PP33A-2283
Lacustrine records of continental climate in northwest Greenland through the Holocene and Last Interglacial

Wednesday, 16 December 2015
Poster Hall (Moscone South)
Jamie Marie McFarlin1, Yarrow Axford1, Magdalena R Osburn1, G Everett Lasher1, Donna R Francis2, Meredith A Kelly3 and Erich C Osterberg4, (1)Northwestern University, Evanston, IL, United States, (2)University of Massachusetts, Amherst, MA, United States, (3)Dartmouth College, Department of Earth Sciences, Hanover, NH, United States, (4)Dartmouth College, Hanover, NH, United States
Abstract:
Lake sediment records provide opportunities for high-resolution observations of paleoclimate that help to place modern climate change in geologic context. Here we present a terrestrial record of July air temperature for northwest Greenland (Nunatarssuaq, ~25 km east of the Thule Air Base) through the Holocene and a prior warm period, inferred from subfossil insect remains (Chironomidae) preserved in lacustrine sediments.

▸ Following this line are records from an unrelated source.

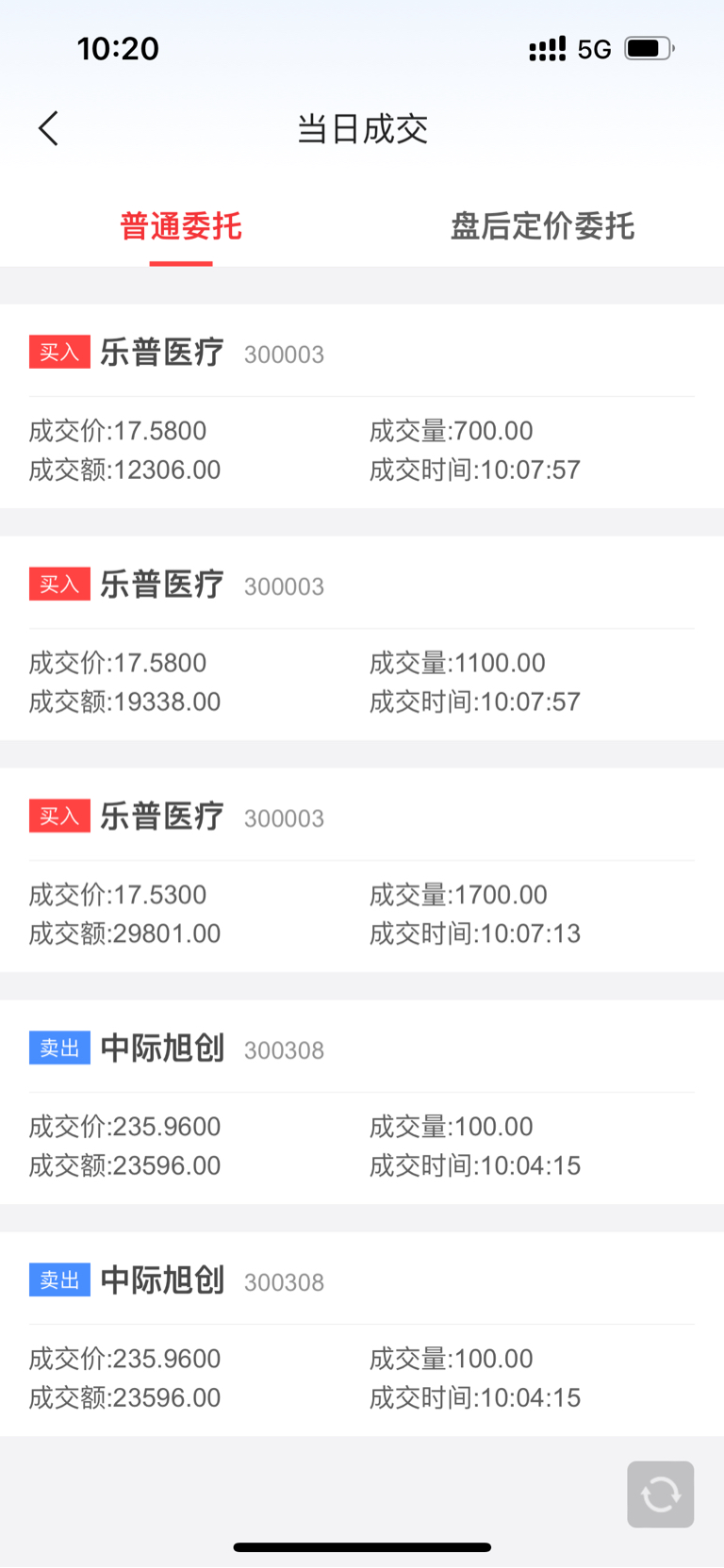Open 乐普医疗 trade at price 17.5300
This screenshot has width=724, height=1568.
coord(362,870)
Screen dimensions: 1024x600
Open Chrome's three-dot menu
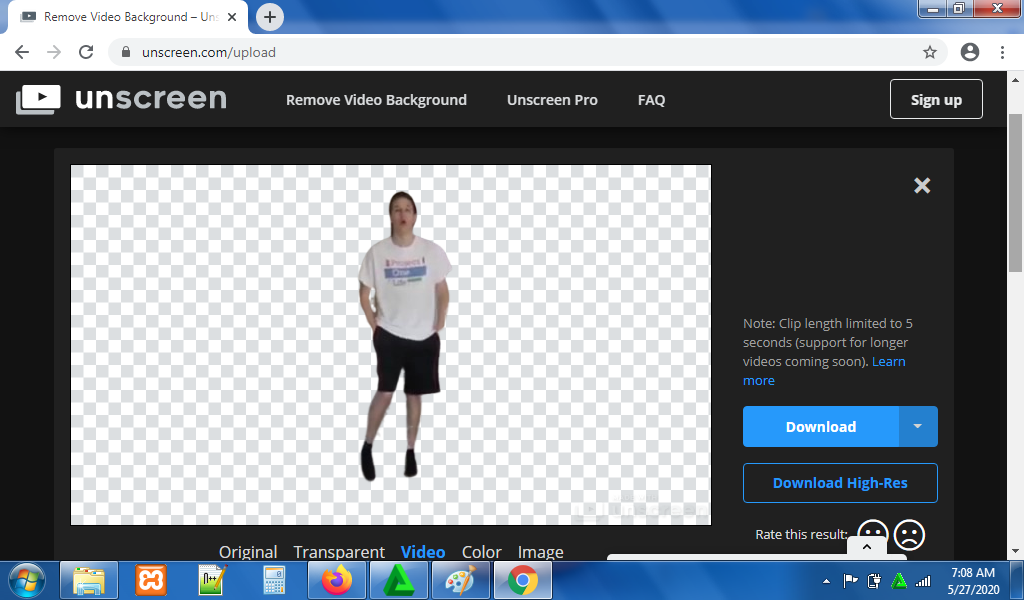tap(1002, 52)
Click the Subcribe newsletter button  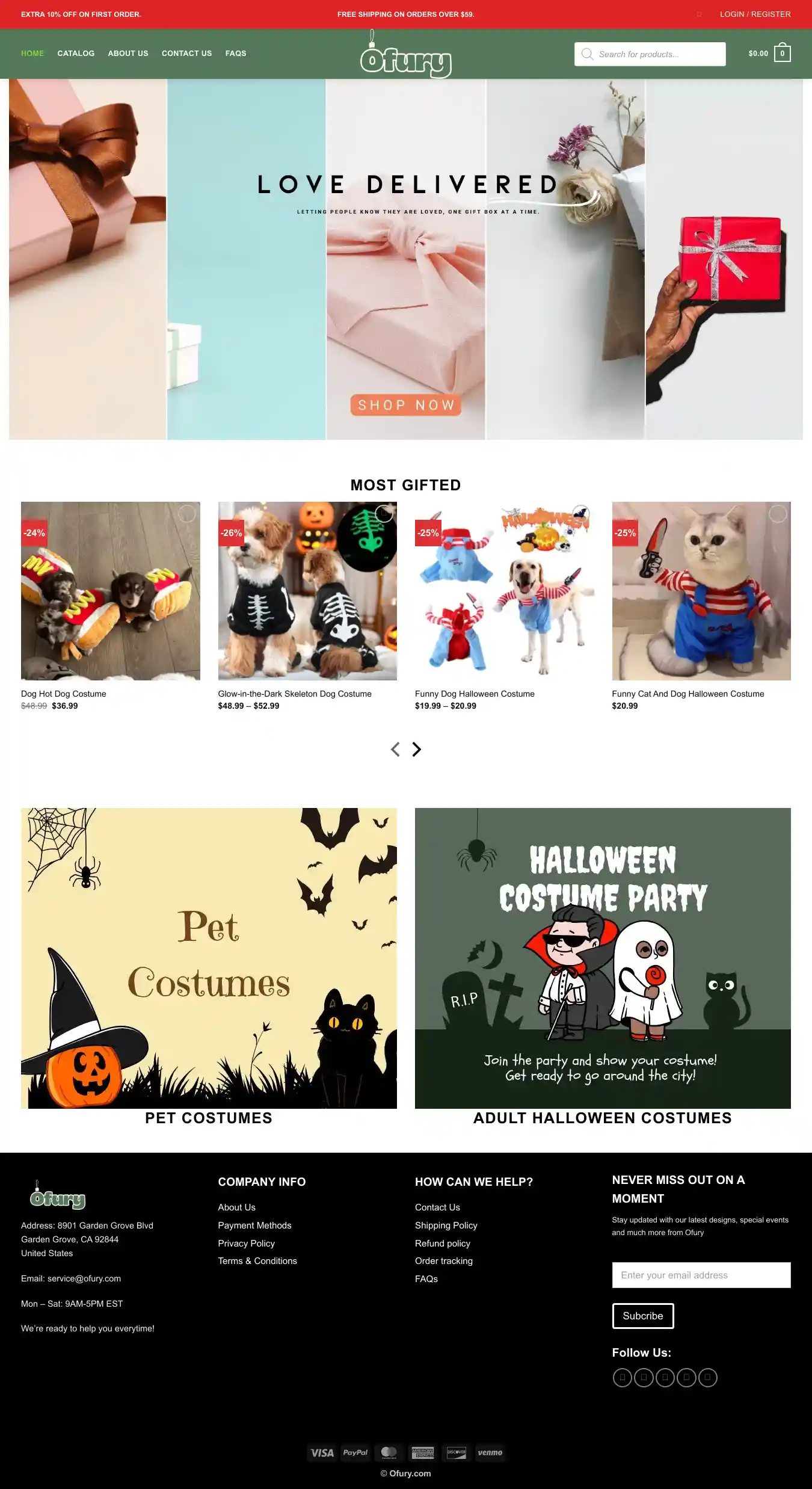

In addition, we discuss ongoing work in characterizing the sources and isotopic composition of leaf waxes preserved in the same sediments.

Multiple parallel sediment cores were collected in the summers of 2012 and 2014 from Wax Lips Lake (informal name), a non-glacial lake situated <2 km from the current margin of the Greenland Ice Sheet. Radiocarbon ages were obtained on aquatic mosses from intact laminae, and indicate that the record spans the Holocene, beginning at ~10.4 ka, as well as an interval beyond the range of 14C (>44 ka) and thus predates the Last Glacial Maximum (LGM). Our results demonstrate temperatures warmer than present through the early and mid Holocene followed by cooling in the late Holocene.

Material that pre-dates the LGM contains insect assemblages indicating temperatures warmer than the warmest millennia of the Holocene. We interpret this material as most likely dating to the Last Interglacial Period (MIS 5). Along with assemblages of Chironomidae, we find subfossil Chaoboridae in one section of the pre-LGM sediments, suggesting exceptionally warm conditions based upon the distribution of modern-day Chaoborus. We find abundant n-alkanes and n-acids are preserved in the Holocene and pre-LGM sediments, allowing for complementary compound-specific δD analyses and identification of organic matter source in addition to chironomid derived temperature records.